Dynamic Programming (DP)
A new technique for when greed fails
In the previous article, we discussed greedy algorithms. To summarise, an algorithm that makes the best choice at each step is greedy, and we showed several examples of greedy algorithms and how they work, as well as how to prove their optimality.
But this isn’t always the answer. What if there is no greedy solution? What if making the best choice at one step means sacrificing the overall optimality of the algorithm? All this sounds abstract for now, but you’ll see when we go through the examples in this article, the greedy way won’t always work. We need a new problem solving paradigm, something that let’s us find the solution reliably. That’s where dynamic programming comes in!
Why being greedy fails
You can’t always have your cake and eat it too. Here’s an example problem. Try solving it the greedy way to see what happens.
Sample Problem
You want to get X dollars from a bank. When you go to withdraw the money, the banker gives you a list, A, of note denominations available. You want to withdraw the money with the fewest number of notes. How do you go about doing so?
Examples
A = [1, 2, 4, 8]
X = 10
Answer: 2
Explanation: There are only $1, $2, $4 and $8 denominations available. The best choice is $8 + $2 = $10, only 2 notes needed.
A = [1, 3, 4]
X = 6
Answer: 2
Explanation: $3 + $3 = 6.
What is the greedy solution to this problem? From what we’ve learnt, it seems like the best choice is to always choose the largest denomination right? After all, using larger denominations means we need fewer notes overall to get X dollars. But putting it into practice, we get a problem!

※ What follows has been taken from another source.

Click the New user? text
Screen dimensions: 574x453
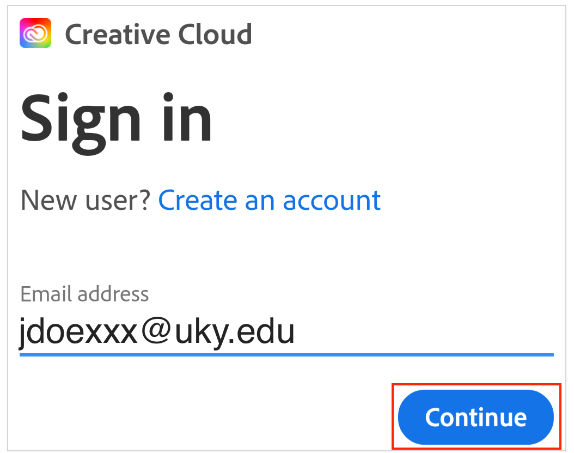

It works for example 1. We first choose the largest denomination, $8. We have $2 left, so we take a $2 note and we’re done. But what if we apply the same logic to the second example? We want $6. The largest denomination is $4, so we take it. For the remaining $2, we have no choice but to take $1 + $1, making 3 notes in total. But the optimal answer is to take $3 + $3 = $6, only 2 notes! So where did it go wrong?
Introducing decision trees
Before we go further, we need to talk about decision trees. As usual, I’ll put the formal definition before explaining it intuitively.
Definition:
A decision tree is a non-parametric supervised learning algorithm utilised for classification and regression tasks, organised in a hierarchical tree with a root, weighted edges, internal branches and leaves.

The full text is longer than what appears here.